About this role
The AI & Data Architect is the senior technical leader and design authority for Pitney Bowes’ enterprise AI and data architecture. The role defines a scalable, secure and governed foundation for advanced analytics, machine learning and generative AI, aligning platform decisions with business priorities and measurable outcomes.
Responsibilities
- Own the enterprise AI and data architecture roadmap, establish reusable standards, and advise the CIO and business leaders on AI strategy.
- Design modern data architecture using lakehouse, data mesh or hybrid models. Define enterprise data models, canonical schemas, metadata, lineage, catalog, integration and interoperability approaches, and lead development of a centralized, scalable data platform.
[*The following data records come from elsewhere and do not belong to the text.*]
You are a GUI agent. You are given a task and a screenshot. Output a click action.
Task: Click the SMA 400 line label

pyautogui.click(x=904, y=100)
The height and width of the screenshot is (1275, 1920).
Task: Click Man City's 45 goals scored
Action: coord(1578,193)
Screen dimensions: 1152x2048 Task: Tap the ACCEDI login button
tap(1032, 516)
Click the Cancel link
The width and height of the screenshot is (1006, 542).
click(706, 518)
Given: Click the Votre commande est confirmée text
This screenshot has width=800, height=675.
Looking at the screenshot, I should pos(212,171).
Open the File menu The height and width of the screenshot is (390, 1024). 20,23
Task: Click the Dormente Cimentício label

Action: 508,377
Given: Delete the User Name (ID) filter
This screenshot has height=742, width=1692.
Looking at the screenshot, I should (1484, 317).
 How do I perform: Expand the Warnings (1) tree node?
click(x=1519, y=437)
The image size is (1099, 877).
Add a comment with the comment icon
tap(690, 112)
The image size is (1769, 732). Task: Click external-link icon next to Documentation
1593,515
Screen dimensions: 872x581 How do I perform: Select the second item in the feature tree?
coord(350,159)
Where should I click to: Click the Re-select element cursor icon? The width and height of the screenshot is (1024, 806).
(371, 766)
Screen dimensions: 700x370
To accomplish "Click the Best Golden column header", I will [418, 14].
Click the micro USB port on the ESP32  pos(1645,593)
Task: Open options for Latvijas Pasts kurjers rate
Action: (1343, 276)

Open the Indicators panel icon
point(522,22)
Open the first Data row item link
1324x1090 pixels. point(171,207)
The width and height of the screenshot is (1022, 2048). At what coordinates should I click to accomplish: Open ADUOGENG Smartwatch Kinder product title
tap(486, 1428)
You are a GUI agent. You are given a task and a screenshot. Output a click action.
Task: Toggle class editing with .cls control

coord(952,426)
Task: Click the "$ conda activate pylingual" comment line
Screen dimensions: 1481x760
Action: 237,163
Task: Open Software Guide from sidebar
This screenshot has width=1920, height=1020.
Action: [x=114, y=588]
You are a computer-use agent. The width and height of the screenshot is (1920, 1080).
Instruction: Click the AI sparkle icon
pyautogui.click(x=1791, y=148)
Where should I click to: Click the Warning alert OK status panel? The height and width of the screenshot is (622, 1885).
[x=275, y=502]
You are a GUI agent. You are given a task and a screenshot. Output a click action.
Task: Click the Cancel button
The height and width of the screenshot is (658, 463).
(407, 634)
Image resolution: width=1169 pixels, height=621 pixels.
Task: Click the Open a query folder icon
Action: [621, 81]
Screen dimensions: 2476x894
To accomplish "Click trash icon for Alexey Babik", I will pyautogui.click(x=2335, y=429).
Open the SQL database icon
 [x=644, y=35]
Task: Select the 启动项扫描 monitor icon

- Establish AI/ML platform capabilities, including MLOps and LLMOps. Standardize tooling and the lifecycle from data ingestion and model training through deployment and monitoring, emphasizing production-grade delivery.
- Define governance for data ownership, stewardship, quality, master data and lifecycle management. Embed responsible AI practices, including transparency, fairness and explainability; partner with security and risk teams on sensitive-data protection, model security, auditability and compliance.
- Set reference architectures and reusable components, lead reviews of major data platforms and AI-enabled applications, and coordinate a federated model with Engineering, Product, Security and Operations. Build and mentor a team of architects and engineers.
Requirements
- 15+ years in enterprise architecture, data architecture or AI/ML platforms; proven experience building enterprise-scale data and AI platforms and moving AI initiatives from concept to production at scale.
- Strong background in cloud platforms (AWS, Azure, GCP) and distributed systems. Technical expertise includes lakehouse and data mesh architectures, ETL/ELT, streaming pipelines, model lifecycle management, MLOps, generative AI, LLM integration, metadata, lineage, APIs, microservices and cloud-native architecture. Experience establishing governance, influencing executives and leading teams is required.
Success over 12–24 months includes platform adoption across business units, reduced data fragmentation, standardized AI delivery, stronger governance and measurable improvements in business impact, data quality, deployment speed, model performance and risk. Listed locations include Shelton, Connecticut, and remote options in Florida, Ohio, Virginia and North Carolina; the page indicates seven locations but names only five. Applicants must be authorized to work in the US; the employer will not sponsor employment visas now or in the future. Comprehensive benefits and career-development opportunities are offered.